Командир заметно увлекся, и в голосе его зазвучала лекторская нотка. Он мало и вяло жестикулирует, резкие черты бледного лица, квадратная челюсть и тонкие бескровные губы хранят окаменелую неподвижность. Но серые глаза его, обычно холодные и бесстрастные, порой загораются и на высоких крутых скулах появляется лихорадочножаркий румянец.
— Шоссе — это только начало, товарищи. Потом — диверсии на железной дороге. Фашисты понесут урон в миллионы марок, потеряют много своих солдат, ценную технику. Немцам понадобятся новые солдаты для охраны своего тыла. А это значит, что противнику придется оголить какой-нибудь участок фронта. Это значит, что машинист будет бояться развивать ход, деморализованные гитлеровцы будут сидеть в своих купе и дрожать от страха. Их фронт будет получать меньше солдат, меньше техники…
Я видел, как широко раскрытыми глазами, затаив дыхание смотрели на командира новички-окруженцы Богданов и Гущин. Один лишь Лешка Кухарченко лежал на спине и, улыбаясь, будто невзначай поглаживал орден Красного Знамени над карманом гимнастерки, всем своим видом говоря: «Нам эти дела известны. Мы еще зимой по немецким тылам ходили!»
— …Ослабив врага, мы укрепим позиции наших братьев на фронте. И все это сделаем мы — я и вы… Кроме нас, нет в этом районе боевых советских групп. Велика и почетна наша задача…
Голос командира зазвучал ниже, глуше. Вдруг он тревожно покосился на комара, занывшего у него над ухом. Это заметила смешливая Надя и не выдержала — прыснула, зажала рот рукой. Командир строго глянул на нее и продолжал:
— Если мы все это сделаем, со всей самоотверженностью, Родина нас не забудет. Как говорится, кто честно служит, с тем слава дружит. Или грудь в крестах, или голова в кустах.
Барашков вздрогнул и приподнялся при неожиданном упоминании об орденах. Щелкунов насмешливо сузил глаза, Алла потупилась, Надю все еще разбирал смех. Кухарченко подавил зевок, насторожился и спросил, не поворачивая головы:
— А геройскую звездочку тоже, скажешь, дадут?
Алла Буркова усмехнулась:
— Держи карман шире! Легче сто тысяч выиграть!
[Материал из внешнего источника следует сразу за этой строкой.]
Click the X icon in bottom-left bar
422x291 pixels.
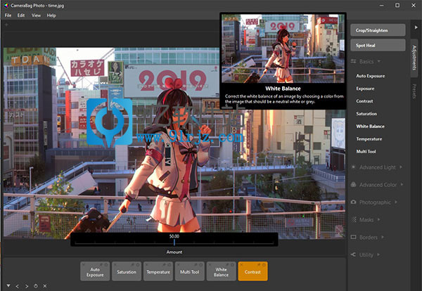click(x=45, y=285)
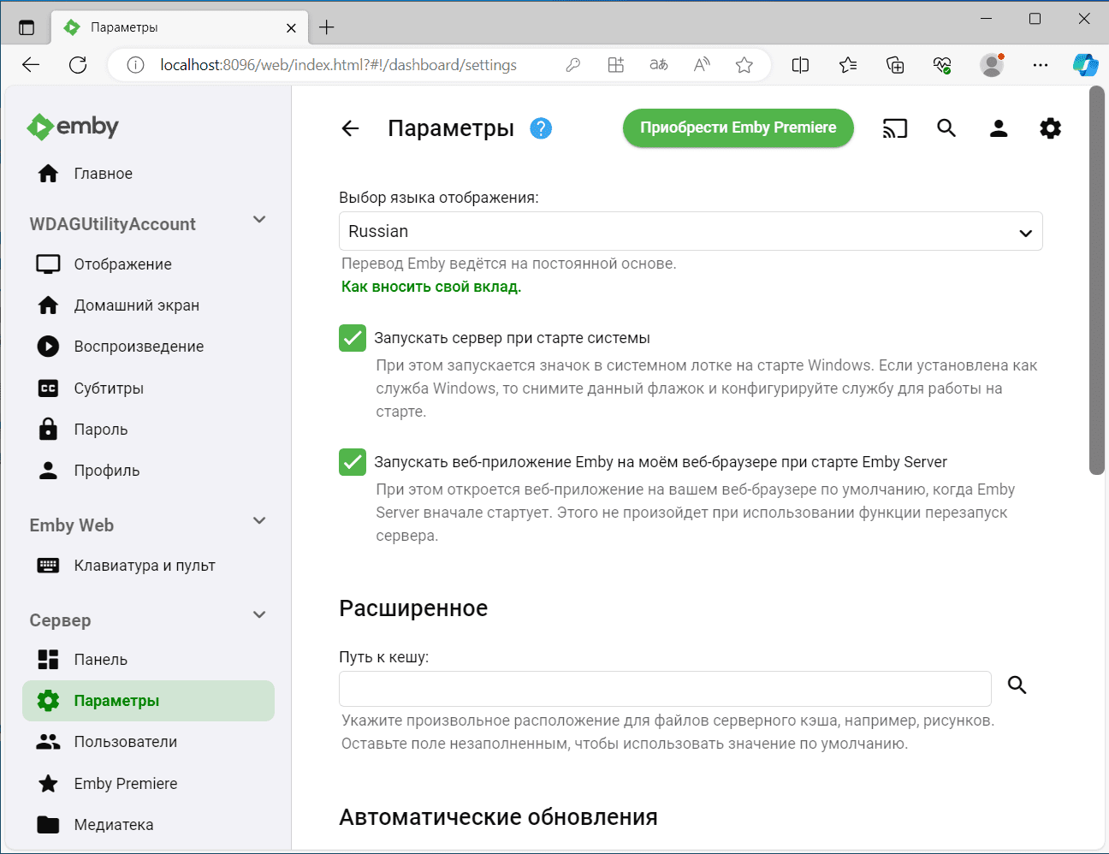This screenshot has height=854, width=1109.
Task: Open search with the header magnifier icon
Action: click(x=946, y=128)
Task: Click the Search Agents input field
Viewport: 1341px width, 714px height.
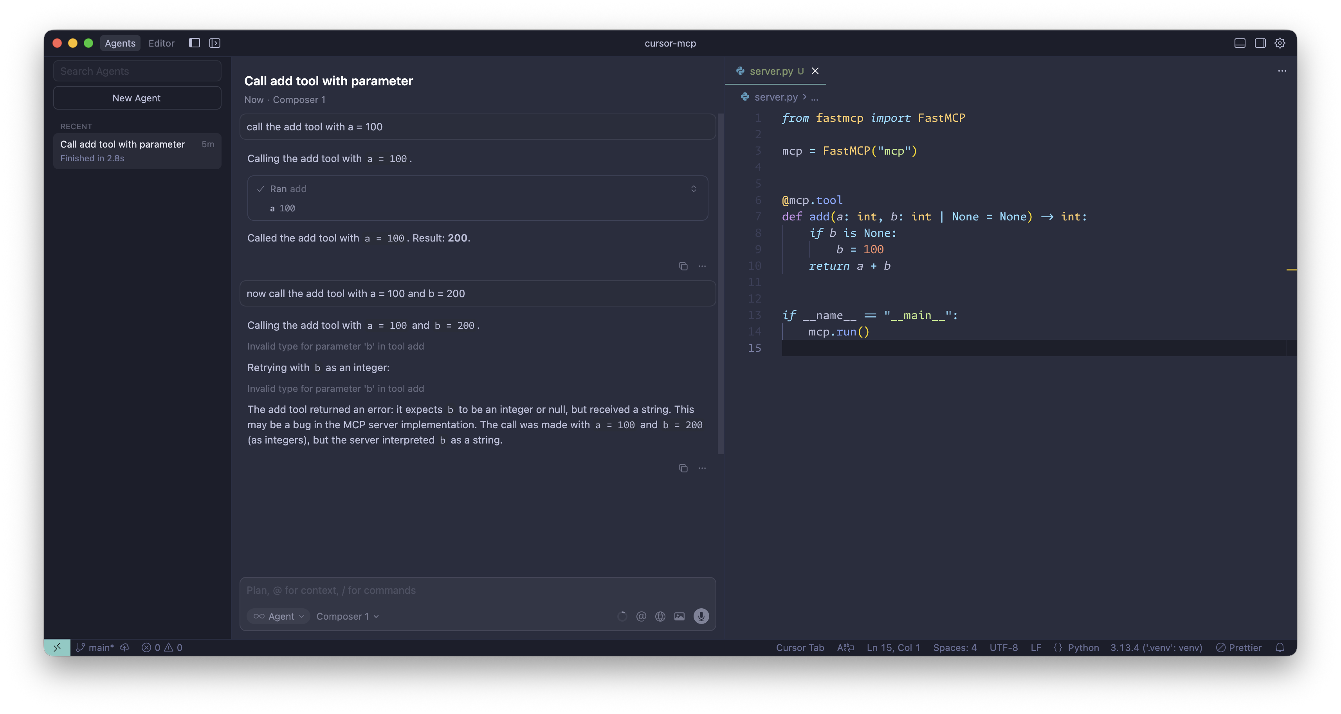Action: point(137,71)
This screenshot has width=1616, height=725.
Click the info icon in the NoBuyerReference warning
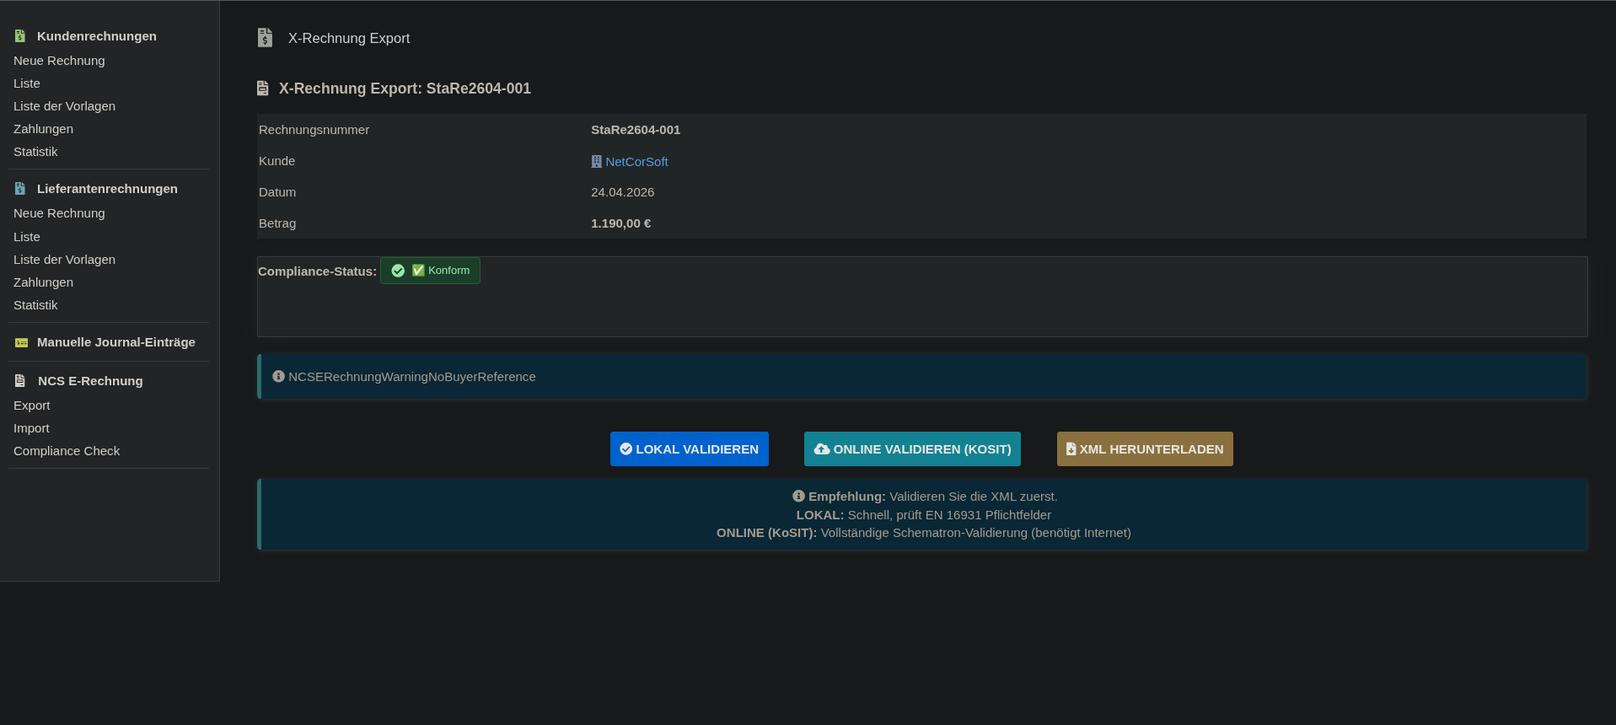tap(278, 377)
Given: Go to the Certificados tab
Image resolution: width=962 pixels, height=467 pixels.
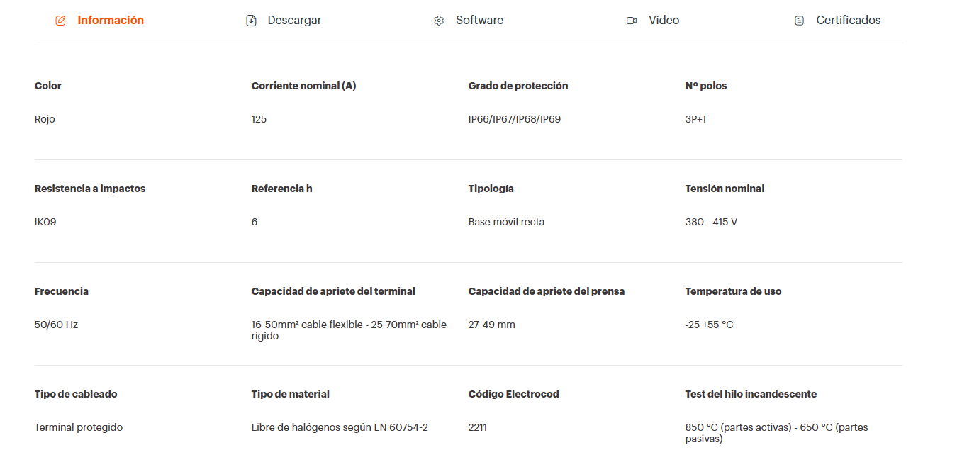Looking at the screenshot, I should tap(848, 21).
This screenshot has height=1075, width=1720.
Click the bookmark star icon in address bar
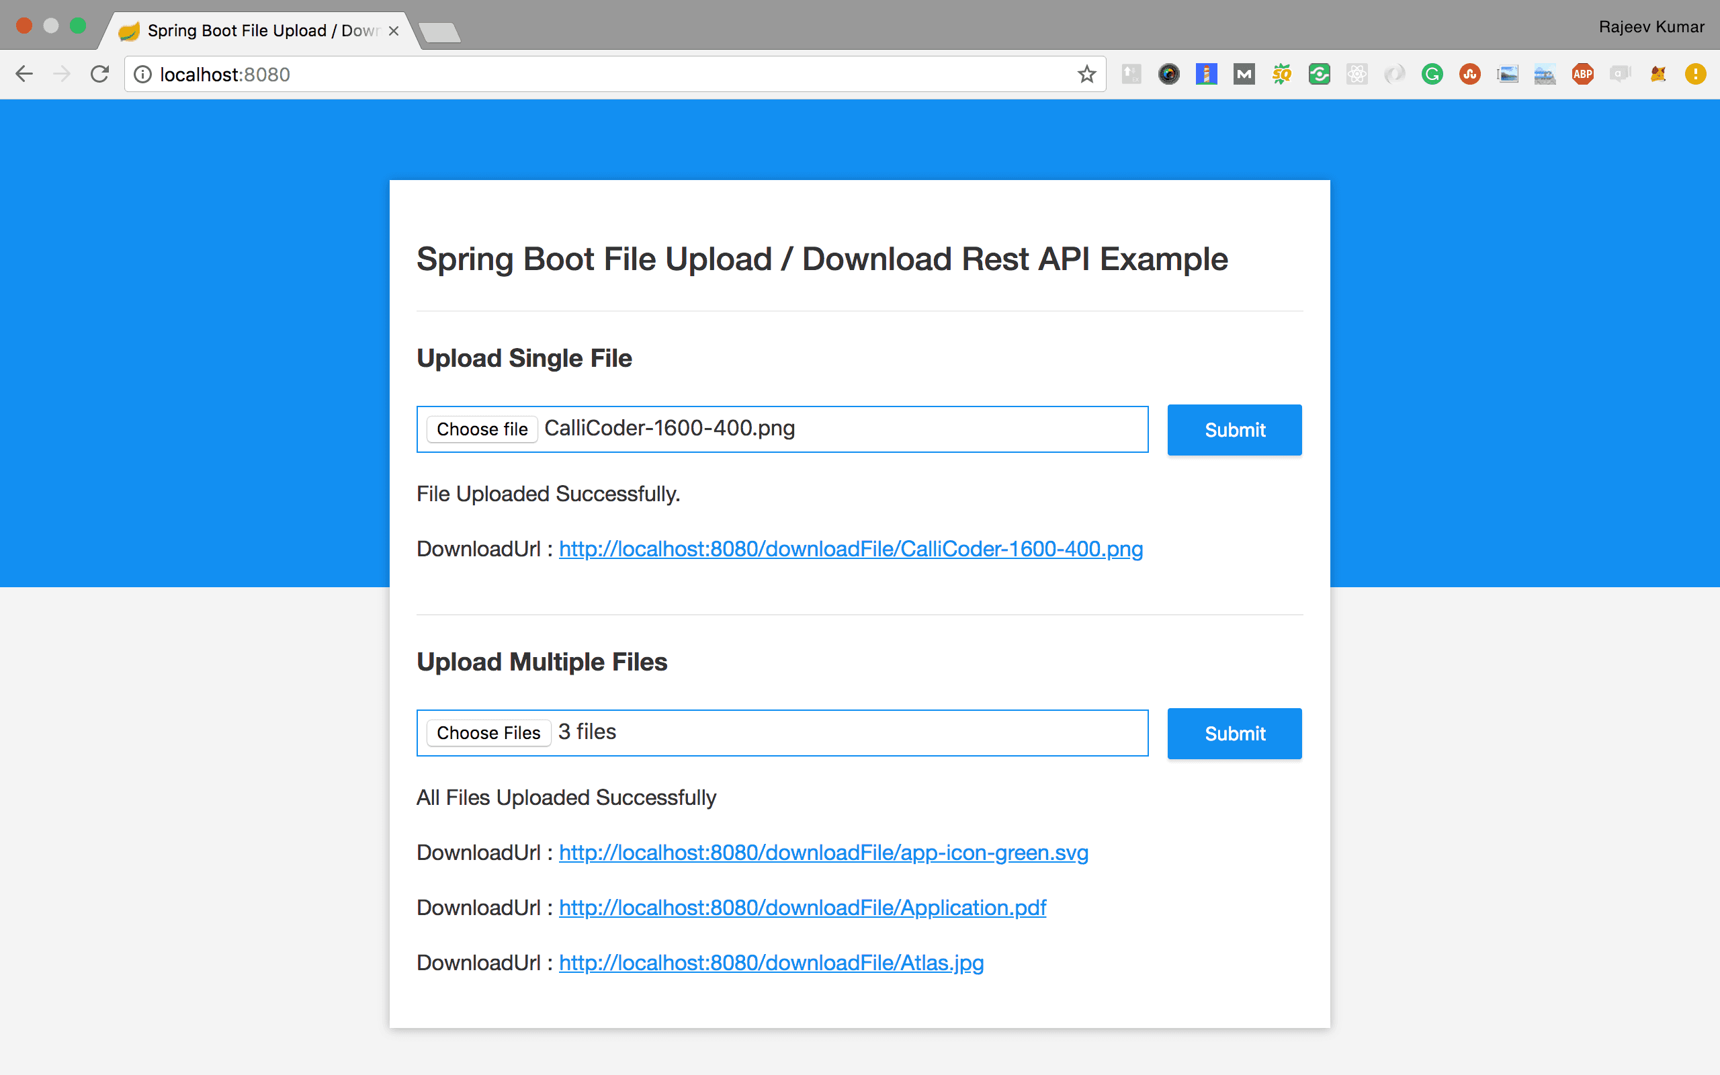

Самсонов внимательно посмотрел на Лешку, на Аллу и сказал торжественно, с подъемом:
— Если заслужим, дадут и звание Героя Советского Союза!
Молчание, наступившее вслед за этими словами, нарушил Щелкунов. Угловатый, вихрастый, колючий, он вскочил на ноги и глянул исподлобья на Самсонова.
— Нашли о чем говорить! — сказал Володька тонким, срывающимся от волнения голосом. — Хотя бы одного задрипанного фрица убили! Или, может, вы за того паренька из Ветринки, что ночью расстреляли, ордена рассчитываете получить? Эх вы! Противно слушать!